What Trends Are Influencing the Future of Wealth Management?
The practice of private wealth management continues to change as quickly as it grows. For insight on key business trends that will influence wealth management over the next three to five years, CFA Institute Magazine invited three experts to share their views in a roundtable discussion: Stephen Horan, CFA, CIPM, managing director of credentialing at CFA Institute; Mark Tibergien, CEO and managing director at Pershing Advisor Solutions, LLC (a BNY Mellon company); and Scott Welch, chief investment officer at Dynasty Financial Partners. The following excerpts were taken from the participants’ remarks. A subsequent column will discuss the impact of technology trends.
The Impact of Women and Millennials
Stephen Horan (CFA Institute): One thing that I think is getting some more recognition but is largely unnoticed is the increasing significance of women as clientele. Right now, women control about half of the wealth in the US, but they’re estimated to be in control of two-thirds of the wealth by 2020. That’s stunning. The reasons for that are they’re inheriting wealth, they’re entering the work force at a greater rate, and they have a greater longevity, so they hang on to that wealth and as a result have longer retirements. Women also tend to be better savers than men. So you’ve got this changing face of the investor base along the lines of gender, and I think any adviser would tell you advising a woman is very different from advising a man, which is different from advising a couple.
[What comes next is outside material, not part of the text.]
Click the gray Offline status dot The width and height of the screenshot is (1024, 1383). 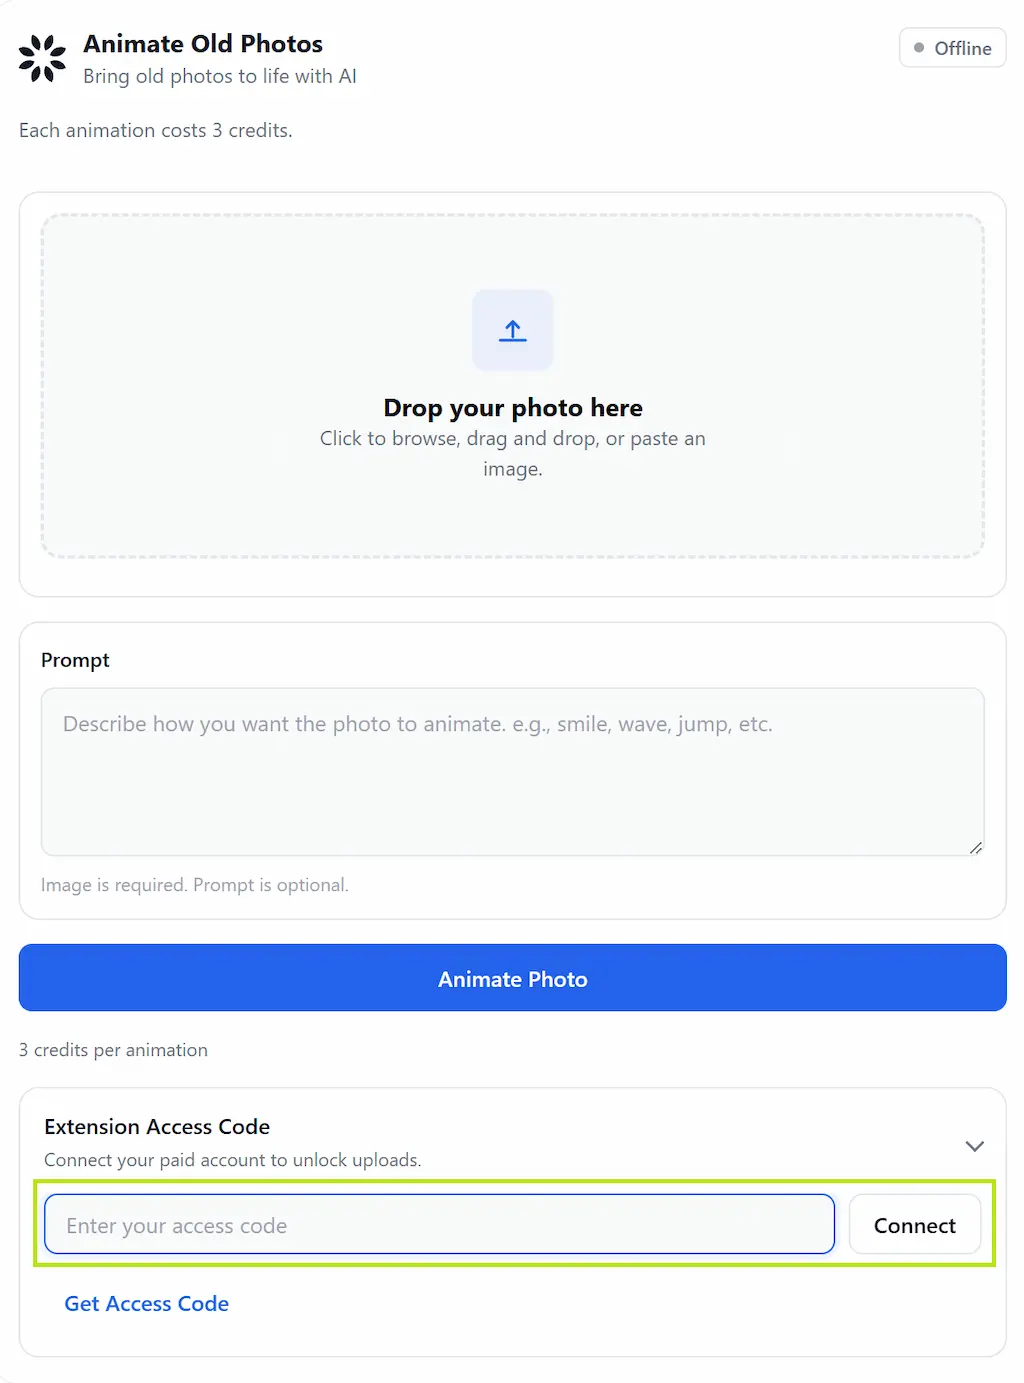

We’ve spent so much time focusing on retirees and retirement needs that we’ve sort of taken our eye off the ball that there is an up-and-coming millennial investor base that is becoming increasingly significant in terms of numbers. It’s not so much about wealth yet, because they have yet to accumulate significant wealth, but they’re partly at the core of this robo-adviser movement. And what’s interesting about them (beyond their obvious penchant for digital solutions) is that they disintermediate investment planning. By that I mean you don’t really need an adviser to do all the things that they currently do; [investors] can interact more directly with financial markets.
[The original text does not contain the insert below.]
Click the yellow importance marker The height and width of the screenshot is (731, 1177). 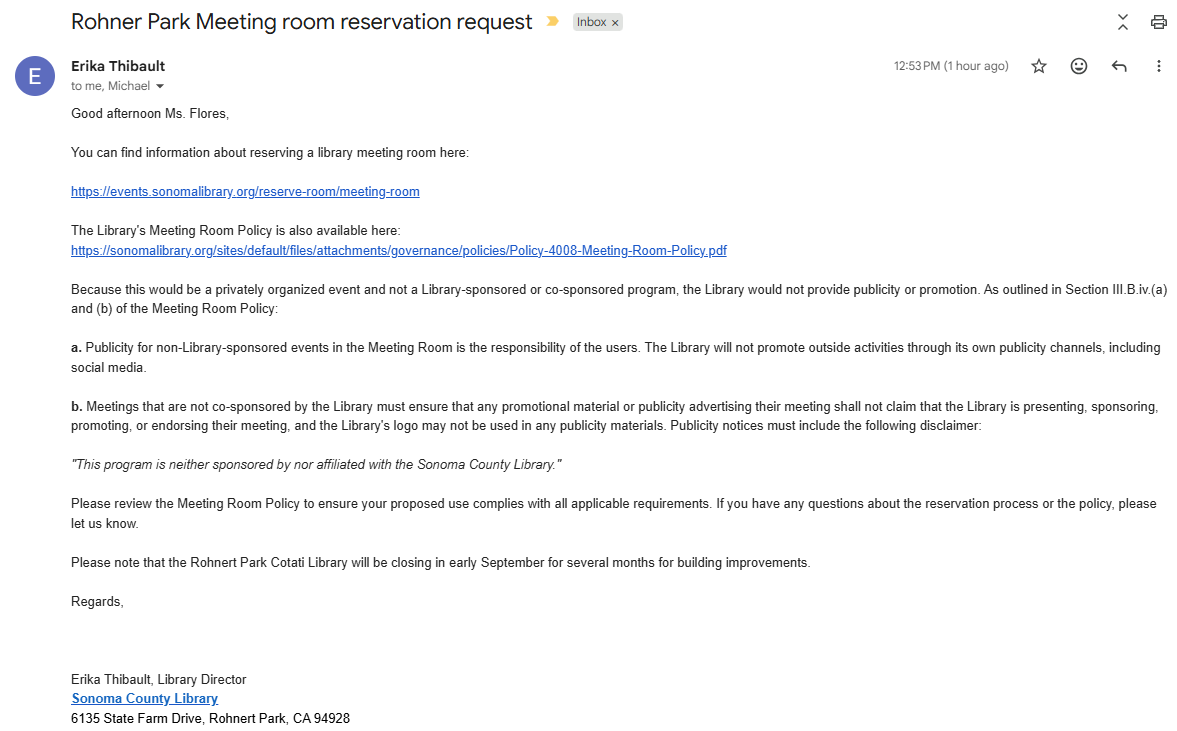pos(552,21)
But millennials are also just very different types of investors; they are far more cautious and risk averse than prior generations. For example, they hold about half their savings in cash, compared with less than a quarter for all other age groups. They hold more than twice as much cash.
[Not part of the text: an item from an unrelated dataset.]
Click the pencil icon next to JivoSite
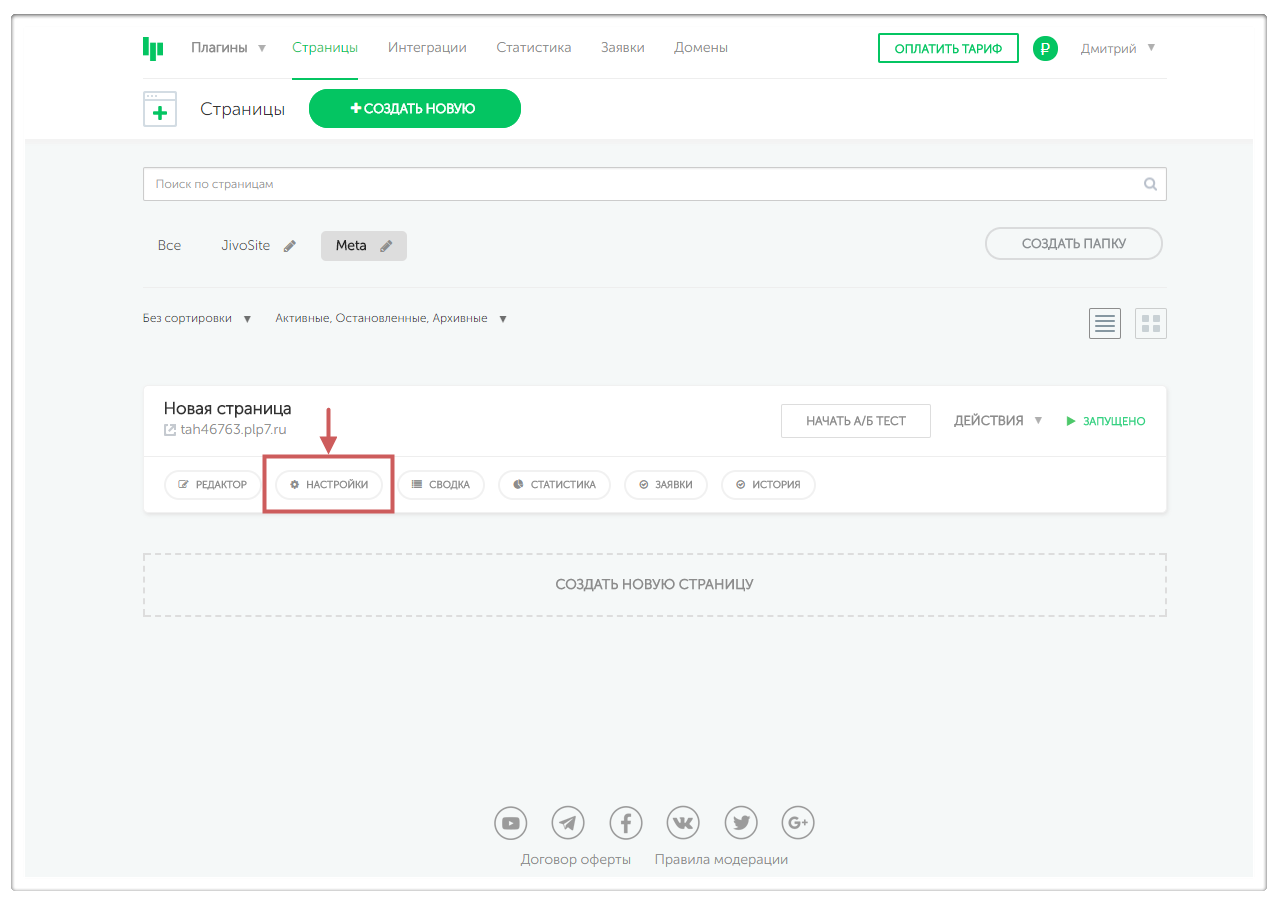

What’s interesting about these things taken together is that we have an investor base that increasingly looks less and less like the adviser base, which is middle-aged men—and that perhaps could be generous on the age side [for the adviser base]. That’s going to continue to create challenges for advisers who are trying to serve clients who don’t share the same perspectives and life experiences, [who have a] penchant for digital solutions and things like that.
Mark Tibergien (Pershing Advisor Solutions): There is an acute talent shortage facing all the financial services. Since 2008, there are 50,000 fewer financial professionals in all. I think the average age for principals is around 61, but the average age for all advisers is about 50. Only 10% of the adviser population is under the age of 35. In fact, the CFP Board [Certified Financial Planner Board of Standards, Inc.] says they have more CFPs over the age of 70 than they do under the age of 30.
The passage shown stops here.